Process: Melt butter and oil in large sauce pan over low heat. Add onions and cook stirring until wilted, sprinkle ginger, and mace then stir for 1 minute. Add carrots, broth and orange zest. Bring to a boil, reduce heat, and simmer partially covered 20 minutes and cool. Then puree in food processor or Magic Bullet, stir in orange juice, salt and pepper. Serves 8.
Cauliflower Fried Rice Bowl
Ingredients: 3 cups raw grated cauliflower, ½ cup frozen peas, ½ cup thinly sliced carrots, 3 or 4 garlic cloves, ½ cup diced onion, ½ tablespoons. olive oil, 2 eggs scrambled and 3 tablespoons soy sauce.
Process: In large pan, sauté garlic and onions in olive oil on medium heat until onions become soft and transparent, Next add in peas, carrots and cook until carrots soften and peas are heated through for 3 to 4 minutes. Next stir in scrambled eggs, cauliflower and soy sauce cooking for 5 to 7 more minutes. Now add in your favorite protein and vegetable like broccoli, cabbage, bok choy, chicken, tofu, and salmon.
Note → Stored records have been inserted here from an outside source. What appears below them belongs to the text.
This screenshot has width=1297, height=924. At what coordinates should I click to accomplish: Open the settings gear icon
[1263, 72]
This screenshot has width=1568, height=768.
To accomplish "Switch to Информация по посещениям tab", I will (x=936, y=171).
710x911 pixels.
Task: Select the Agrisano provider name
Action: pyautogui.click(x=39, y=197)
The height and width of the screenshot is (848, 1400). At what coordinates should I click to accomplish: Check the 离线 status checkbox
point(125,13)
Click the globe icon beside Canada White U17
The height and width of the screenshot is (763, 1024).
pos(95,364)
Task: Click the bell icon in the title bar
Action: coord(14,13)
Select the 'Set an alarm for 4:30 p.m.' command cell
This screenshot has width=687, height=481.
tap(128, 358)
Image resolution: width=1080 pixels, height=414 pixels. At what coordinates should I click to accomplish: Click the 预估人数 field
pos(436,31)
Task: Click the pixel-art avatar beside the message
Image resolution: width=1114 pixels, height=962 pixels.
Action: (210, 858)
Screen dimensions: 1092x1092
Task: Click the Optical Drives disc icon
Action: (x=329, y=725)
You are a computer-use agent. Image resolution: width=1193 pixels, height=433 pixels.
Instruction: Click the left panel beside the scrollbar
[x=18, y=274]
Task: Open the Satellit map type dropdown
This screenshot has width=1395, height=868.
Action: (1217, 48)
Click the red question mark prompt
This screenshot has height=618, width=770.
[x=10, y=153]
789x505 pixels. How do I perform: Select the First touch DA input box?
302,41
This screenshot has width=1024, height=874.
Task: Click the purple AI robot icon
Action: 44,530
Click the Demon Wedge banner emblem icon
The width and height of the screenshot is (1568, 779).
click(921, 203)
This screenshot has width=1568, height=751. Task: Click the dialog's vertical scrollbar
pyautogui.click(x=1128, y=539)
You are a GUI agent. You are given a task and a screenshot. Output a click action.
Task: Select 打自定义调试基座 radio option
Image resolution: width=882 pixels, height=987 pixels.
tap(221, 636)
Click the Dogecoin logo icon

Made with apples, berries, cinnamon, oatmeal, ½ cup margarine, and brown sugar. Put fruit on bottom and add mixture to top and bake at 350 for a half hour.
Green Veggie Shake
Blend in magic bullet 1 carrot, 1 cup spinach, 1 apple, and 1 cup broccoli with 1 teaspoon ginger with 1 cup nonfat yogurt or 1% milk (a great way to get all your fruits and veggies for one day). If cold out, heat it up as a soup, if hot out drink it as a shake.
Ingredients: 3 tab butter, 4 garlic cloves, 1 ½ tablespoons ginger, 1 chopped onion, 2 tablespoons curry powder, ½ teaspoon turmeric powder, ½ teaspoon cayenne pepper, 1 ¼ teaspoons salt, ½ teaspoons pepper, 1 cup dried lentils, 14 ounces of milk, 14-ounce can diced tomatoes, 3 cups water.
Process: Sauté onion, with butter, garlic and ginger. Cook stirring until onion is gold. Cook off spices of curry powder and turmeric for 1 ½ minutes, add all rest of ingredients and stir. Bring to a simmer then place lid on and adjust heat to low for a gentle simmer for 30 minutes, then remove lid and simmer for another 10 minutes. (Lentils should be soft, sauce thick and creamy.) Serve with rice and nonfat Greek yogurt. Top with chopped cilantro.